Task goal: Given the entries below, would you transcribe exactly the lines starting at the one with "Image resolution: width=916" and ending at the one with "Instruction: Expand the", both kept, pictures omitted, nothing extra?

[Exercise inputs Boundary: Start]

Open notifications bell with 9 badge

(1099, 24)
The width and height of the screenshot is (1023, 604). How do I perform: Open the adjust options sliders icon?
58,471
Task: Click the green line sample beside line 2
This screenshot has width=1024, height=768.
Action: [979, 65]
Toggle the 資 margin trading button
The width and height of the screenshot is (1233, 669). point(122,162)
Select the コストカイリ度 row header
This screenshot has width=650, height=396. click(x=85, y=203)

[Exercise inputs Boundary: End]
[Exercise inputs Boundary: Start]

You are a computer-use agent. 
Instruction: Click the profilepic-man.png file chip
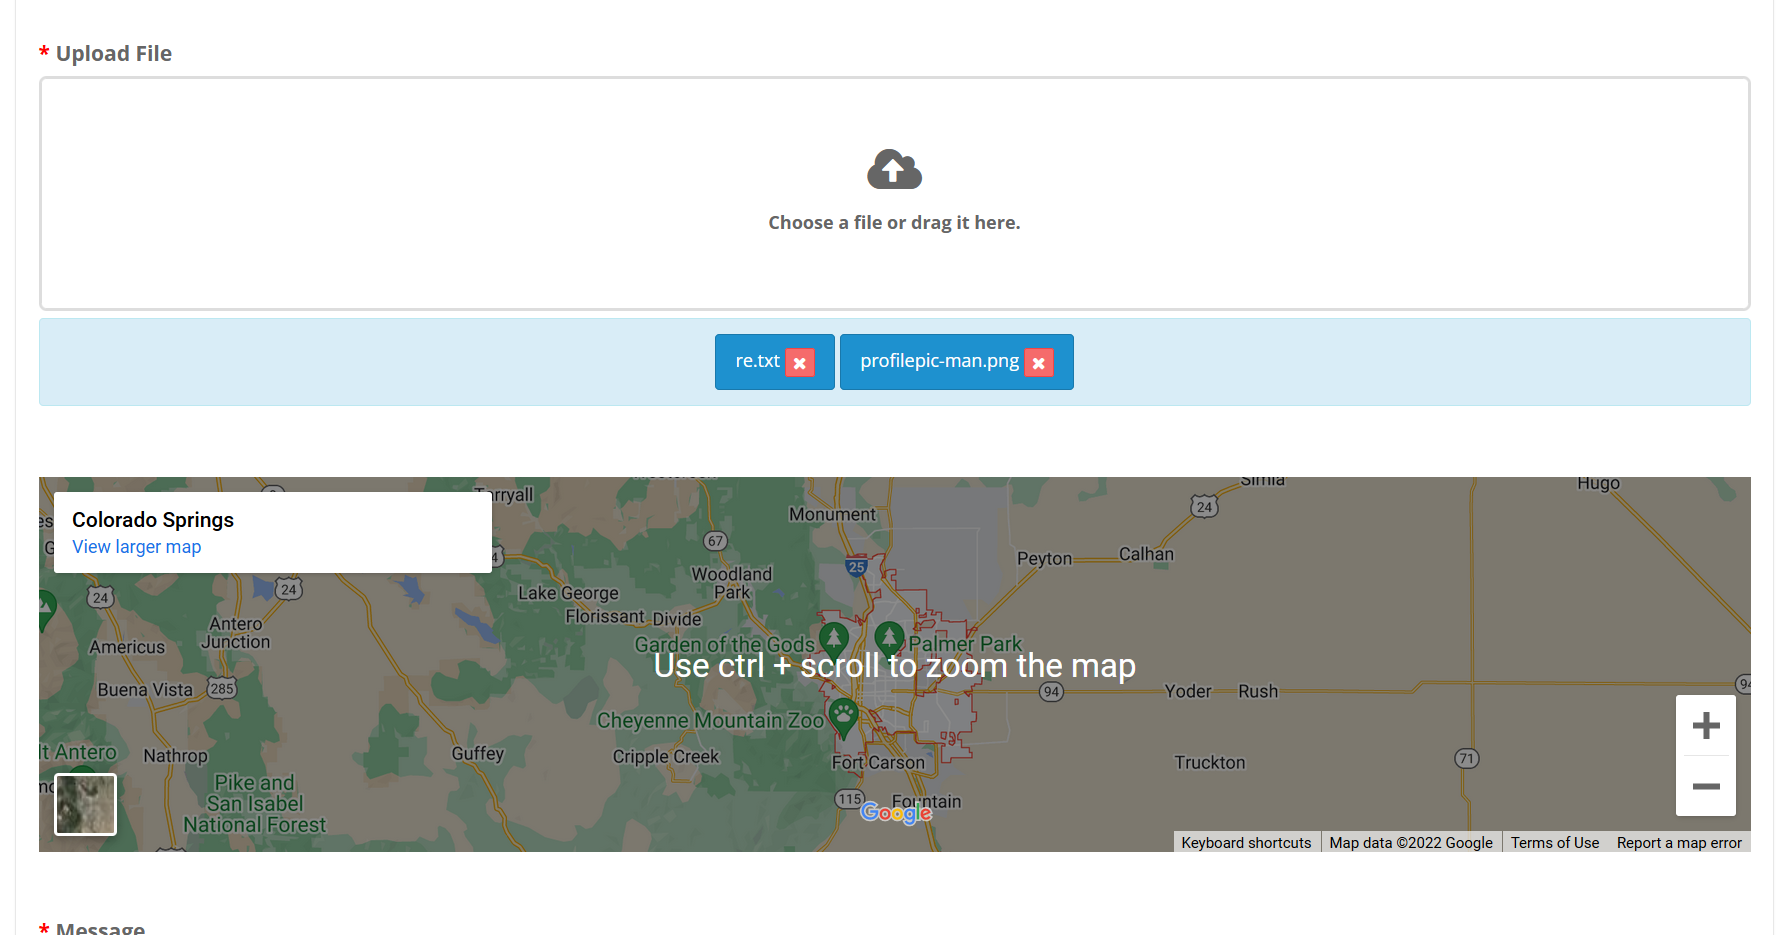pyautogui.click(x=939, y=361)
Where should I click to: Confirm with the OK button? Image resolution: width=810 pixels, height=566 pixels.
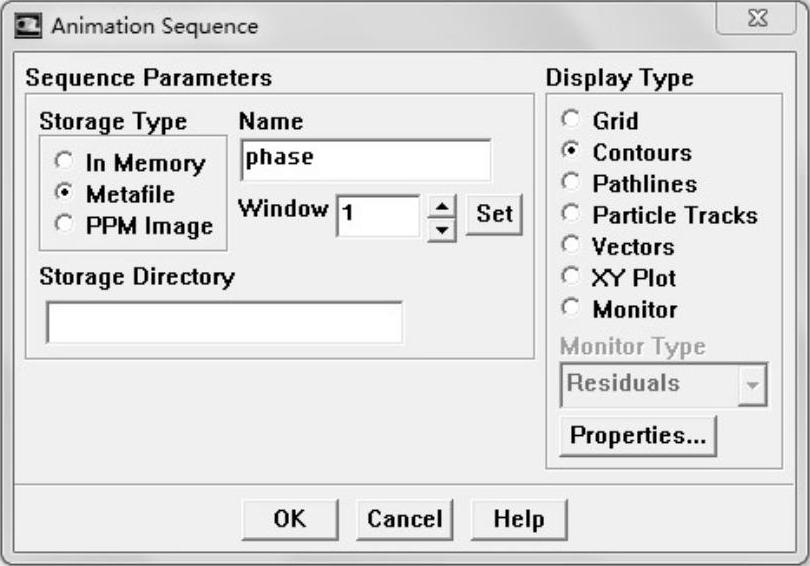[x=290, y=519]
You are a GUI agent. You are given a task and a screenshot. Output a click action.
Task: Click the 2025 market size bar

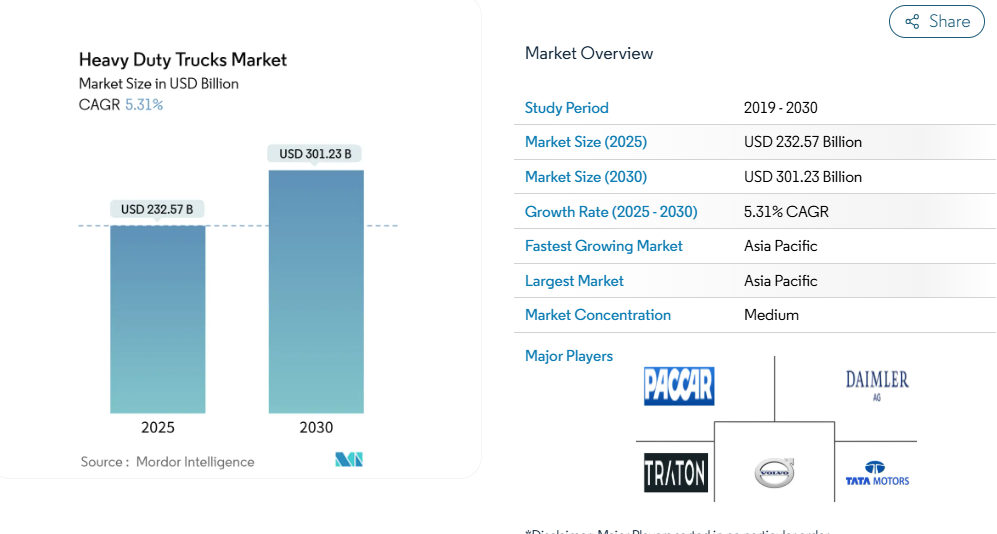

[Exercise inputs Boundary: End]
[Exercise inputs Boundary: Start]

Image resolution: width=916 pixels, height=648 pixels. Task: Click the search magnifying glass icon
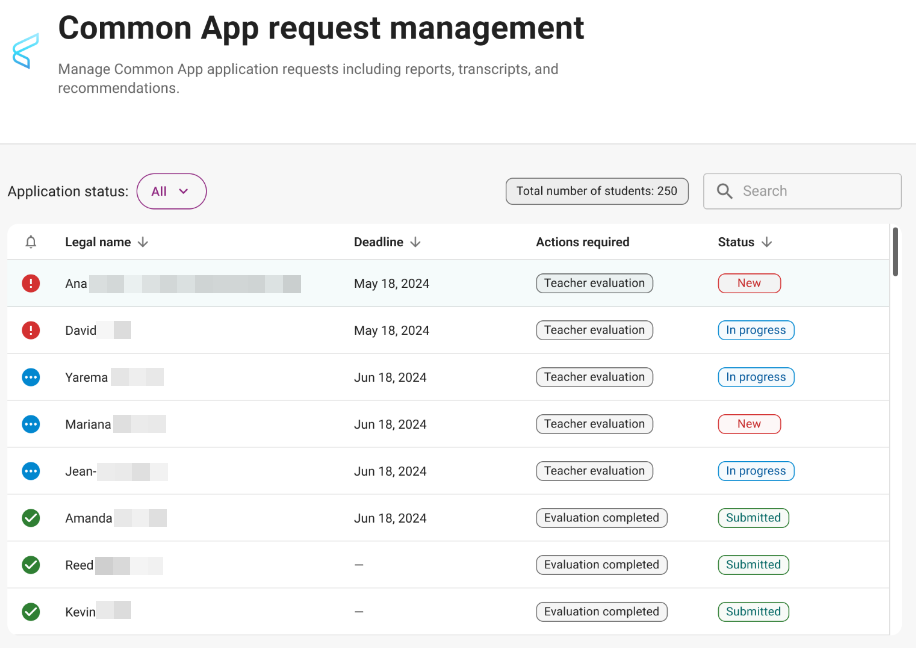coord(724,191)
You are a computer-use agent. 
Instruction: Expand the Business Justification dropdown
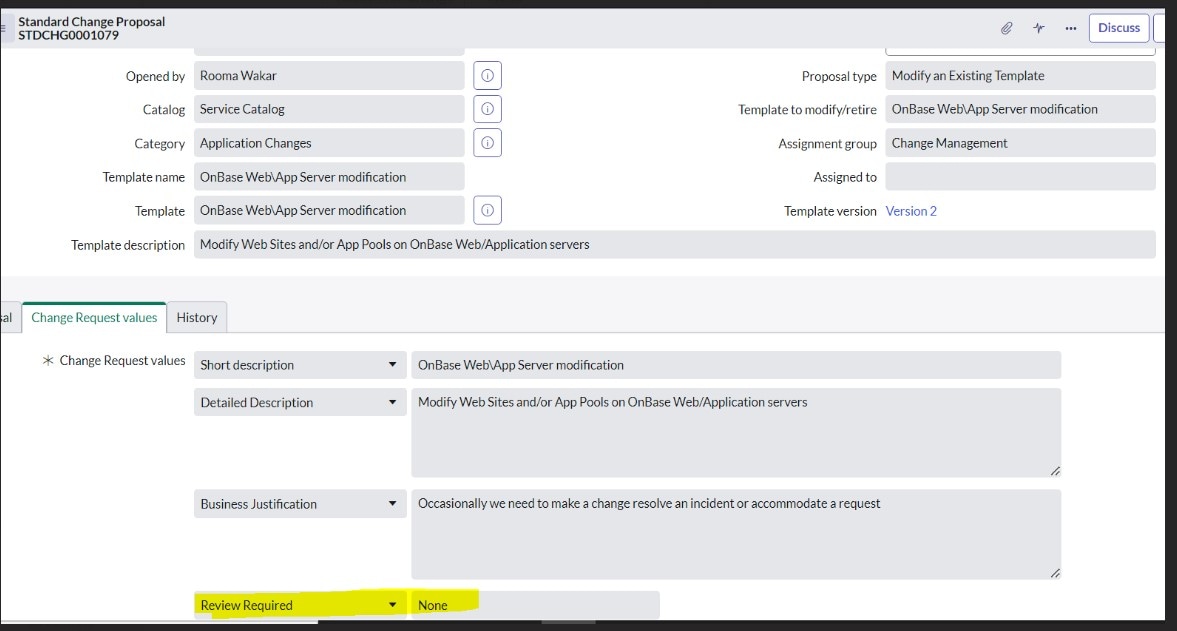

[Exercise inputs Boundary: End]

Exercise response:
Image resolution: width=916 pixels, height=648 pixels. Task: Click the search magnifying glass icon
coord(724,191)
You are a computer-use agent. 
Instruction: Expand the Business Justification dropdown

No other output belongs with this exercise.